Input records
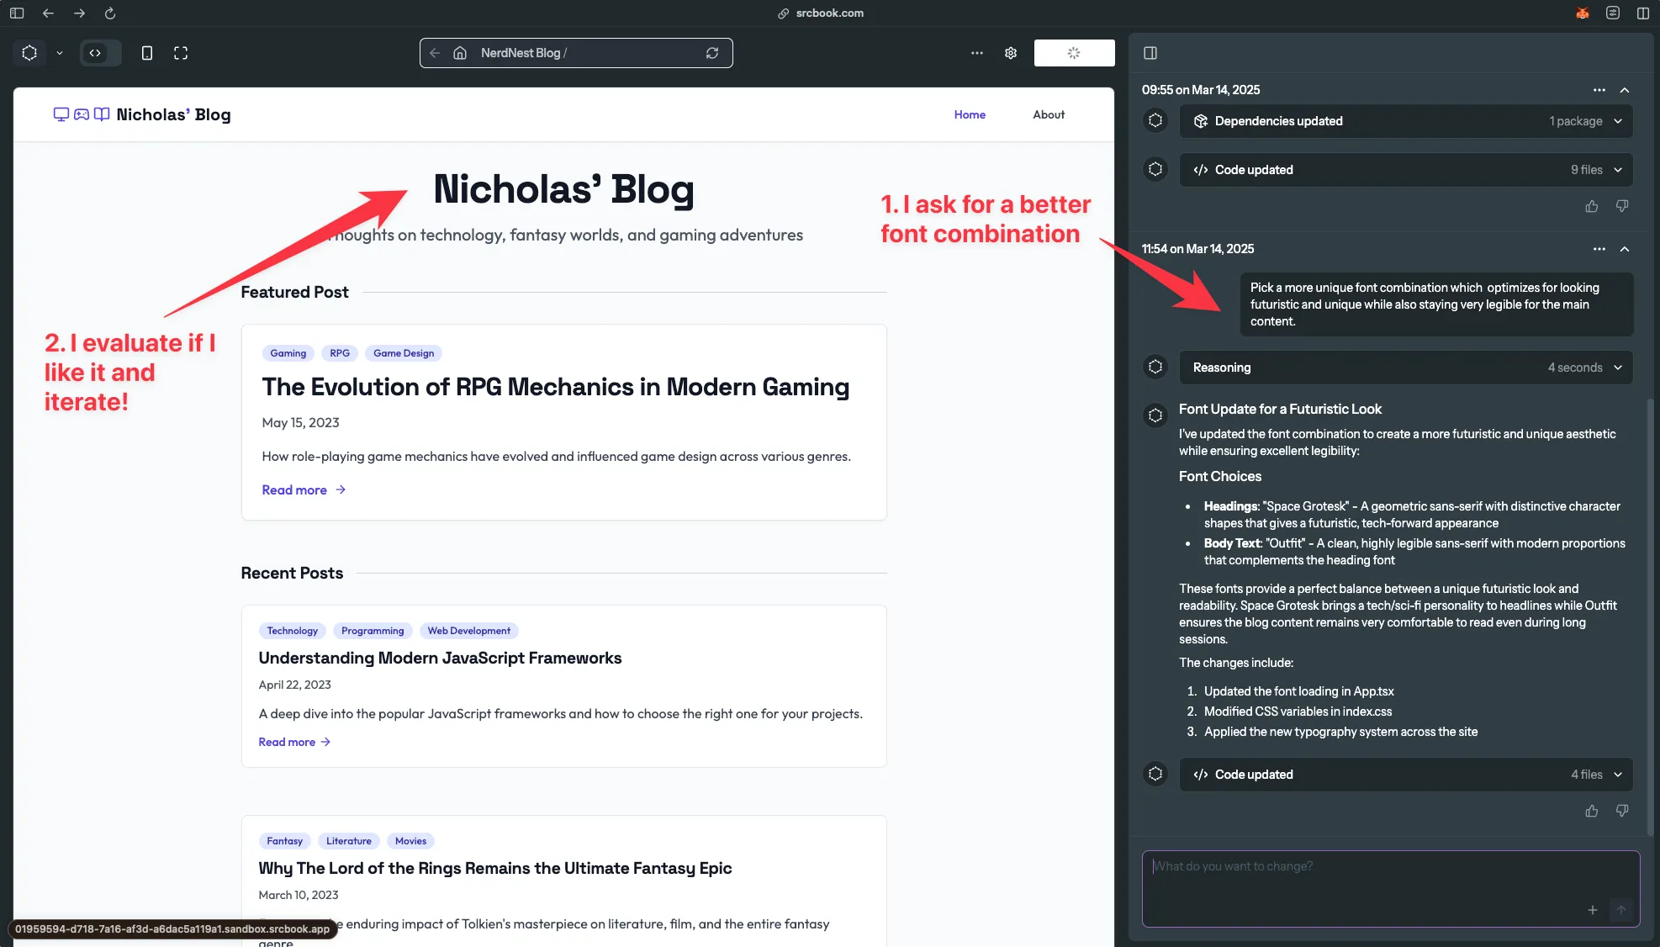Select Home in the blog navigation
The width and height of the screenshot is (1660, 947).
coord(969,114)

==

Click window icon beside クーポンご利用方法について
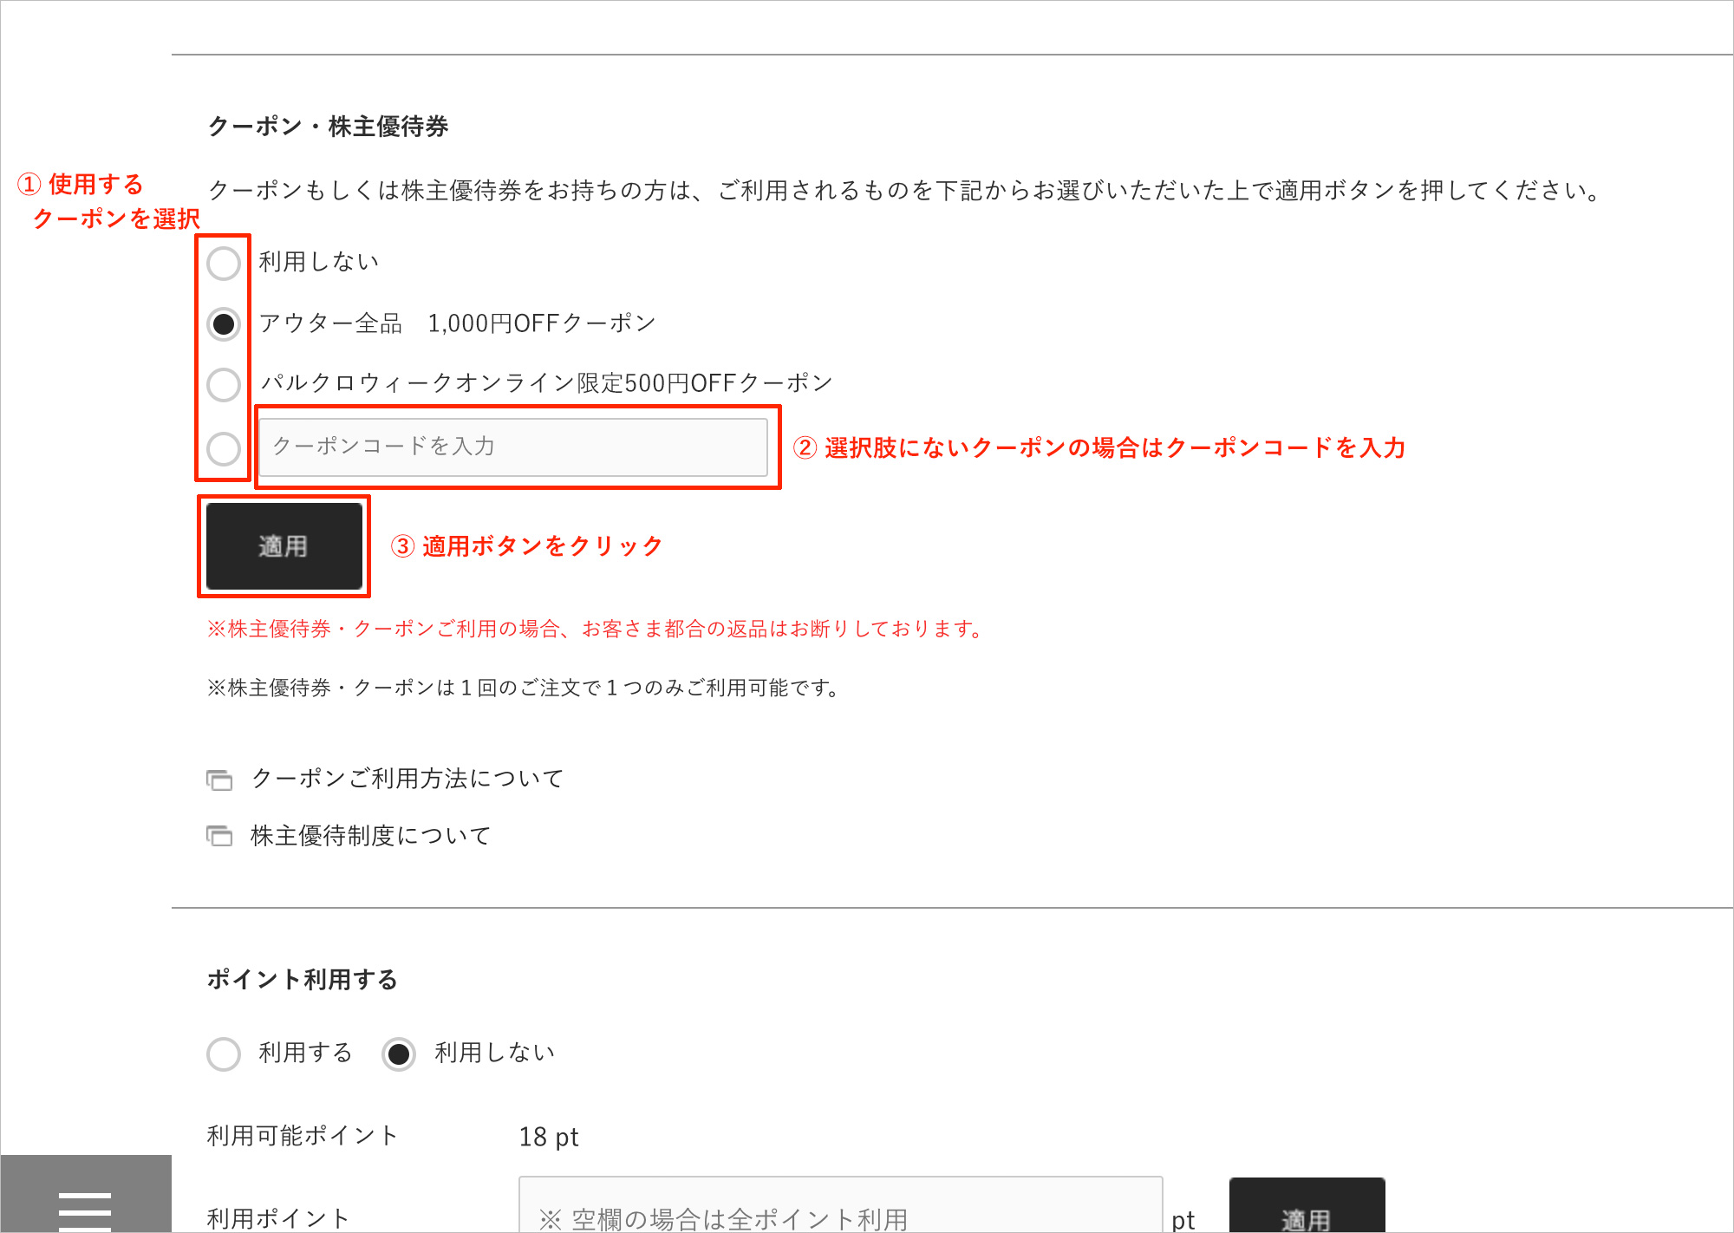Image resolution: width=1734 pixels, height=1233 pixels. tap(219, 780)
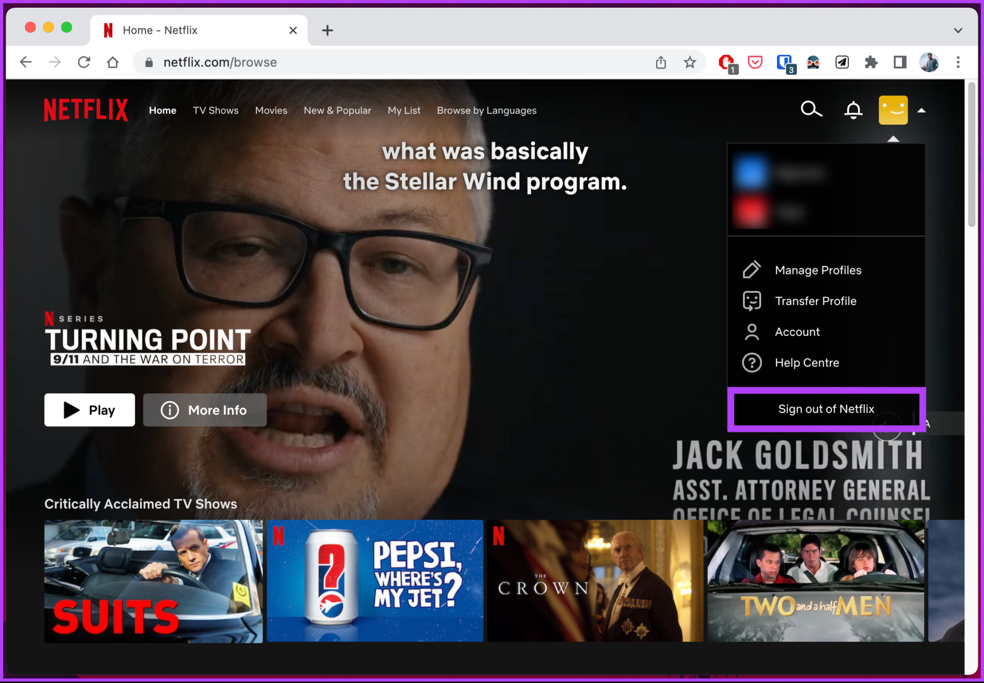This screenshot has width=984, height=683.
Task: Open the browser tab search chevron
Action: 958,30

--

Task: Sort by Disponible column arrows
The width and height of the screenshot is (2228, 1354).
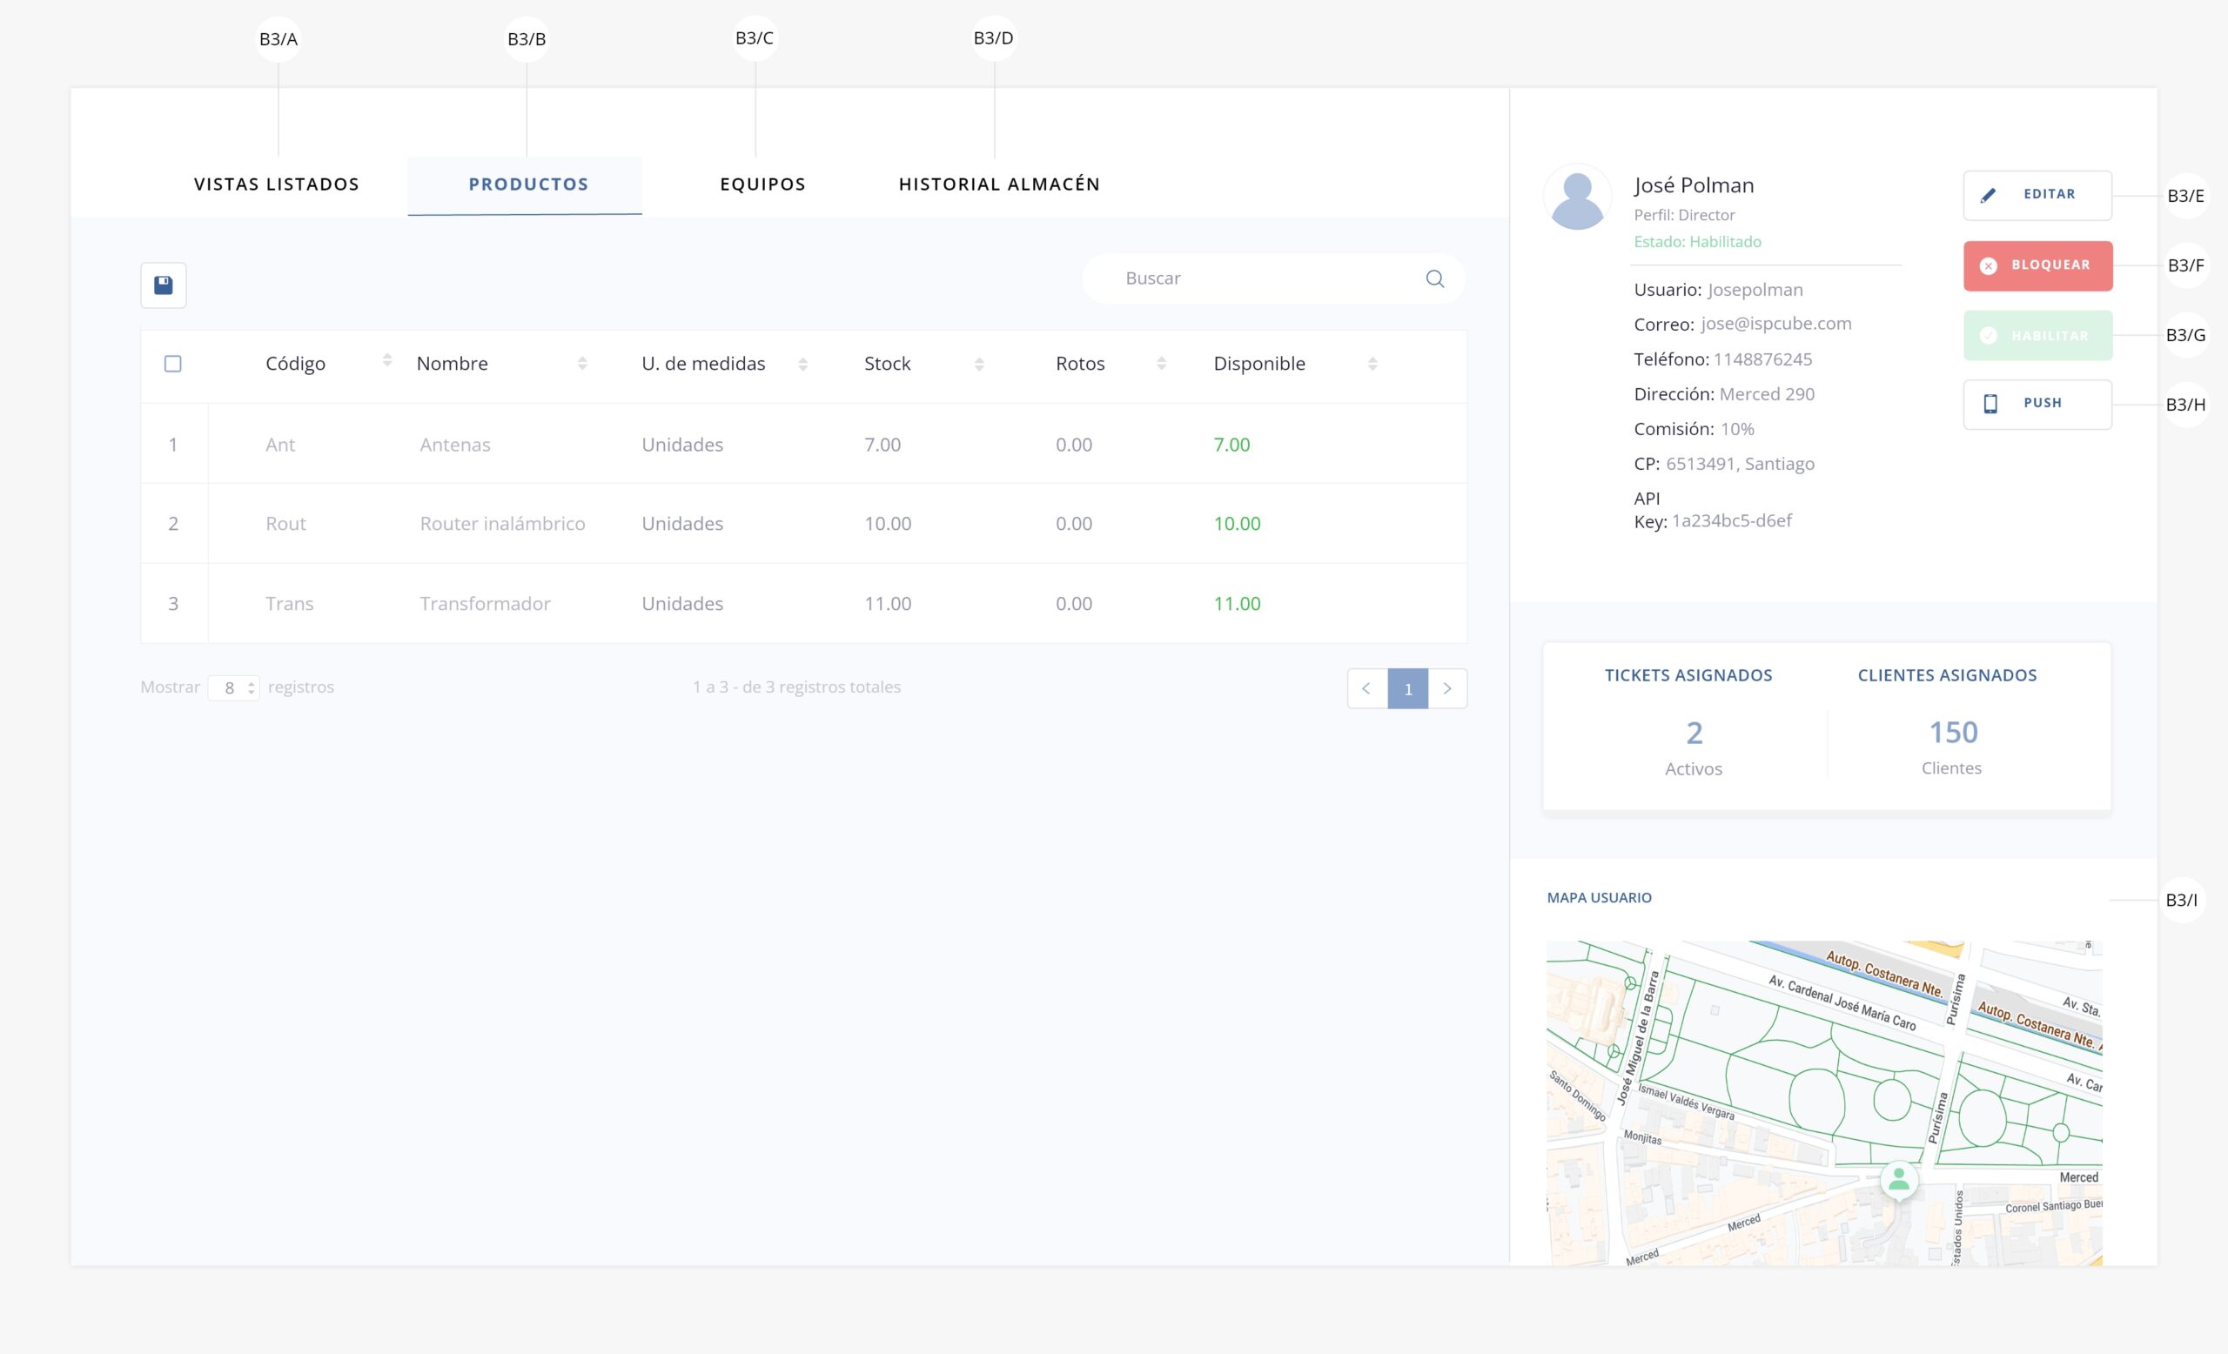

The task
Reproduce exactly the lines above from the line with "Task: Sort by Disponible column arrows" to the line with "The width and height of the screenshot is (2228, 1354).", including both, and add nothing.

Solution to the exercise
Task: Sort by Disponible column arrows
The width and height of the screenshot is (2228, 1354).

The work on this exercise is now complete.